◆ **DATA SECTION**:
____
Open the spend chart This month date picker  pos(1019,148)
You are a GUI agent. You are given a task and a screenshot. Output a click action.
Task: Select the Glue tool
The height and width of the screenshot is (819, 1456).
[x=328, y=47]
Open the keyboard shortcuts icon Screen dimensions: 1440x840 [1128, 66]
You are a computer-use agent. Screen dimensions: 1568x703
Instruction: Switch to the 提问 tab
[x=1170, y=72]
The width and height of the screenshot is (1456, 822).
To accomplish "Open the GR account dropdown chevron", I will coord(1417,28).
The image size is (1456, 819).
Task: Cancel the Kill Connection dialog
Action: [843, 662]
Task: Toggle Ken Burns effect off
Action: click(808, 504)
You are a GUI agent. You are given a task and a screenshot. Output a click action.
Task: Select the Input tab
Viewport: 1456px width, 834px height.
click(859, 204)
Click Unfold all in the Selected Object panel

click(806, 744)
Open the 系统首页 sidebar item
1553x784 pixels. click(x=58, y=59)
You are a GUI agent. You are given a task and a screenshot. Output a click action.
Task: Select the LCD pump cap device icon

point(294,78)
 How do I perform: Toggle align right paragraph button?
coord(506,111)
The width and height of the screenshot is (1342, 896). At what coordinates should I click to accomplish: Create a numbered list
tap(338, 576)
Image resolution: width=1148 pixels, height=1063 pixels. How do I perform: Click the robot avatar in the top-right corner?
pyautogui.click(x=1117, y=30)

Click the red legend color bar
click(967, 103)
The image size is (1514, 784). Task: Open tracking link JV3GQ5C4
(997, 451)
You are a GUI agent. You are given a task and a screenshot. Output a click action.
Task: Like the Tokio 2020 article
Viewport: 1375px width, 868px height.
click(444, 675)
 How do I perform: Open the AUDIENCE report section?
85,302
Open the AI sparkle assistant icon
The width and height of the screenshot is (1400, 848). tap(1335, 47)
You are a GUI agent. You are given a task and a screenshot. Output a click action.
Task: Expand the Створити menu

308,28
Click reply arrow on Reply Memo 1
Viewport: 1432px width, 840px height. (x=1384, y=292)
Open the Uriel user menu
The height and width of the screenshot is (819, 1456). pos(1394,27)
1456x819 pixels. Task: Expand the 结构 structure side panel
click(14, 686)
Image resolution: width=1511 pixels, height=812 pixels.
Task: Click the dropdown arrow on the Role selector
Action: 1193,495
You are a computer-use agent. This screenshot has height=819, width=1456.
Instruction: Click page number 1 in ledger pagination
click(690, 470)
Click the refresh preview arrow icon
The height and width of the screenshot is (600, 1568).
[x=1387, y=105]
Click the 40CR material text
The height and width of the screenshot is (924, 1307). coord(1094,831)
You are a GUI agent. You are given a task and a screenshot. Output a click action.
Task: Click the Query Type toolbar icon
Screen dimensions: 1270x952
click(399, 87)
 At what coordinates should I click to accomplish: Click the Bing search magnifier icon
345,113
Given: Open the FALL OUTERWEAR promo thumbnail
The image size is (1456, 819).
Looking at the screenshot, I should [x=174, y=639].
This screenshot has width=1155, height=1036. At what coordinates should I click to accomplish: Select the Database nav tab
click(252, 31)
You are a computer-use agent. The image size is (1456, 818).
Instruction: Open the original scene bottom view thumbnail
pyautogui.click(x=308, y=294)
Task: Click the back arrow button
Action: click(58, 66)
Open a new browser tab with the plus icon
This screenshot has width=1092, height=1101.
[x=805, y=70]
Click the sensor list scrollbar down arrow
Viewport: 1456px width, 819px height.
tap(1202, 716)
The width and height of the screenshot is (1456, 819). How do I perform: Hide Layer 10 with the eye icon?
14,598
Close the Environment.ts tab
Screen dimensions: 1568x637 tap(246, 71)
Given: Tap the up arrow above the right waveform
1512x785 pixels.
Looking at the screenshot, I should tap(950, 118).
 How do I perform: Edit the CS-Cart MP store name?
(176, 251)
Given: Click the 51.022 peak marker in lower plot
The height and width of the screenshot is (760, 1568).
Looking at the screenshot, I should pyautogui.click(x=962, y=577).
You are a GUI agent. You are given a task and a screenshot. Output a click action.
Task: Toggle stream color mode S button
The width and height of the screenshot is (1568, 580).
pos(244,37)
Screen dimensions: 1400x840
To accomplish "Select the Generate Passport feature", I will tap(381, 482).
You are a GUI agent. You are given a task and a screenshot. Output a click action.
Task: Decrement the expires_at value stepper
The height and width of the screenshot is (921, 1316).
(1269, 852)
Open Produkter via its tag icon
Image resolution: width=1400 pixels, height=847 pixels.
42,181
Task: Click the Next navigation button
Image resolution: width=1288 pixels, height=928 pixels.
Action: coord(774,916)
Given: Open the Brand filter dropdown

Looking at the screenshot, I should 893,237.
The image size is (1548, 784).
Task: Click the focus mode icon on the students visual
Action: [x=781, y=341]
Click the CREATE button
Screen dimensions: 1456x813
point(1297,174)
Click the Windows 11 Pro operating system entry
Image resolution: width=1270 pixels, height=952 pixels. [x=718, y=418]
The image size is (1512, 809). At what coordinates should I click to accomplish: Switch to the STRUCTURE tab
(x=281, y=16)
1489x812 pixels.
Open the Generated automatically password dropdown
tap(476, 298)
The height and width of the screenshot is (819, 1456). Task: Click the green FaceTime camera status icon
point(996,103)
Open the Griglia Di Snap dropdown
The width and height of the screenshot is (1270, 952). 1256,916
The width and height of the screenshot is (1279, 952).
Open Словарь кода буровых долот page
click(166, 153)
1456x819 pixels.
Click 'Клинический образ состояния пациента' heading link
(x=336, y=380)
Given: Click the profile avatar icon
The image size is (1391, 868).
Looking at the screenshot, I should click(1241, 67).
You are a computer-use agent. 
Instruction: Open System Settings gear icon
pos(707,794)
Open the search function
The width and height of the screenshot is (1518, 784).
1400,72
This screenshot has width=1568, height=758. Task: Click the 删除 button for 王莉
____
Each record is to be restated word for word.

◆ **ANSWER TO THE EXERCISE**:
Open the spend chart This month date picker  pos(1019,148)
You are a GUI agent. You are given a task and a screenshot. Output a click action.
Task: Select the Glue tool
The height and width of the screenshot is (819, 1456).
[x=328, y=47]
Open the keyboard shortcuts icon Screen dimensions: 1440x840 [1128, 66]
You are a computer-use agent. Screen dimensions: 1568x703
Instruction: Switch to the 提问 tab
[x=1170, y=72]
The width and height of the screenshot is (1456, 822).
To accomplish "Open the GR account dropdown chevron", I will coord(1417,28).
The image size is (1456, 819).
Task: Cancel the Kill Connection dialog
Action: [843, 662]
Task: Toggle Ken Burns effect off
Action: click(808, 504)
You are a GUI agent. You are given a task and a screenshot. Output a click action.
Task: Select the Input tab
Viewport: 1456px width, 834px height.
click(859, 204)
Click Unfold all in the Selected Object panel

click(806, 744)
Open the 系统首页 sidebar item
1553x784 pixels. click(x=58, y=59)
You are a GUI agent. You are given a task and a screenshot. Output a click action.
Task: Select the LCD pump cap device icon

point(294,78)
 How do I perform: Toggle align right paragraph button?
coord(506,111)
The width and height of the screenshot is (1342, 896). At what coordinates should I click to accomplish: Create a numbered list
tap(338, 576)
Image resolution: width=1148 pixels, height=1063 pixels. How do I perform: Click the robot avatar in the top-right corner?
pyautogui.click(x=1117, y=30)

Click the red legend color bar
click(967, 103)
The image size is (1514, 784). Task: Open tracking link JV3GQ5C4
(997, 451)
You are a GUI agent. You are given a task and a screenshot. Output a click action.
Task: Like the Tokio 2020 article
Viewport: 1375px width, 868px height.
click(444, 675)
 How do I perform: Open the AUDIENCE report section?
85,302
Open the AI sparkle assistant icon
The width and height of the screenshot is (1400, 848). tap(1335, 47)
You are a GUI agent. You are given a task and a screenshot. Output a click action.
Task: Expand the Створити menu

308,28
Click reply arrow on Reply Memo 1
Viewport: 1432px width, 840px height. (x=1384, y=292)
Open the Uriel user menu
The height and width of the screenshot is (819, 1456). pos(1394,27)
1456x819 pixels. Task: Expand the 结构 structure side panel
click(14, 686)
Image resolution: width=1511 pixels, height=812 pixels.
Task: Click the dropdown arrow on the Role selector
Action: 1193,495
You are a computer-use agent. This screenshot has height=819, width=1456.
Instruction: Click page number 1 in ledger pagination
click(690, 470)
Click the refresh preview arrow icon
The height and width of the screenshot is (600, 1568).
[x=1387, y=105]
Click the 40CR material text
The height and width of the screenshot is (924, 1307). coord(1094,831)
You are a GUI agent. You are given a task and a screenshot. Output a click action.
Task: Click the Query Type toolbar icon
Screen dimensions: 1270x952
click(399, 87)
 At what coordinates should I click to accomplish: Click the Bing search magnifier icon
345,113
Given: Open the FALL OUTERWEAR promo thumbnail
The image size is (1456, 819).
Looking at the screenshot, I should [x=174, y=639].
This screenshot has width=1155, height=1036. At what coordinates should I click to accomplish: Select the Database nav tab
click(252, 31)
You are a computer-use agent. The image size is (1456, 818).
Instruction: Open the original scene bottom view thumbnail
pyautogui.click(x=308, y=294)
Task: Click the back arrow button
Action: click(58, 66)
Open a new browser tab with the plus icon
This screenshot has width=1092, height=1101.
[x=805, y=70]
Click the sensor list scrollbar down arrow
Viewport: 1456px width, 819px height.
tap(1202, 716)
The width and height of the screenshot is (1456, 819). How do I perform: Hide Layer 10 with the eye icon?
14,598
Close the Environment.ts tab
Screen dimensions: 1568x637 tap(246, 71)
Given: Tap the up arrow above the right waveform
1512x785 pixels.
Looking at the screenshot, I should tap(950, 118).
 How do I perform: Edit the CS-Cart MP store name?
(176, 251)
Given: Click the 51.022 peak marker in lower plot
The height and width of the screenshot is (760, 1568).
Looking at the screenshot, I should pyautogui.click(x=962, y=577).
You are a GUI agent. You are given a task and a screenshot. Output a click action.
Task: Toggle stream color mode S button
The width and height of the screenshot is (1568, 580).
pos(244,37)
Screen dimensions: 1400x840
To accomplish "Select the Generate Passport feature", I will tap(381, 482).
You are a GUI agent. You are given a task and a screenshot. Output a click action.
Task: Decrement the expires_at value stepper
The height and width of the screenshot is (921, 1316).
(1269, 852)
Open Produkter via its tag icon
Image resolution: width=1400 pixels, height=847 pixels.
42,181
Task: Click the Next navigation button
Image resolution: width=1288 pixels, height=928 pixels.
Action: coord(774,916)
Given: Open the Brand filter dropdown

Looking at the screenshot, I should 893,237.
The image size is (1548, 784).
Task: Click the focus mode icon on the students visual
Action: [x=781, y=341]
Click the CREATE button
Screen dimensions: 1456x813
point(1297,174)
Click the Windows 11 Pro operating system entry
Image resolution: width=1270 pixels, height=952 pixels. [x=718, y=418]
The image size is (1512, 809). At what coordinates should I click to accomplish: Switch to the STRUCTURE tab
(x=281, y=16)
1489x812 pixels.
Open the Generated automatically password dropdown
tap(476, 298)
The height and width of the screenshot is (819, 1456). Task: Click the green FaceTime camera status icon
point(996,103)
Open the Griglia Di Snap dropdown
The width and height of the screenshot is (1270, 952). 1256,916
The width and height of the screenshot is (1279, 952).
Open Словарь кода буровых долот page
click(166, 153)
1456x819 pixels.
Click 'Клинический образ состояния пациента' heading link
(x=336, y=380)
Given: Click the profile avatar icon
The image size is (1391, 868).
Looking at the screenshot, I should click(1241, 67).
You are a computer-use agent. 
Instruction: Open System Settings gear icon
pos(707,794)
Open the search function
The width and height of the screenshot is (1518, 784).
1400,72
This screenshot has width=1568, height=758. Task: Click the 删除 button for 王莉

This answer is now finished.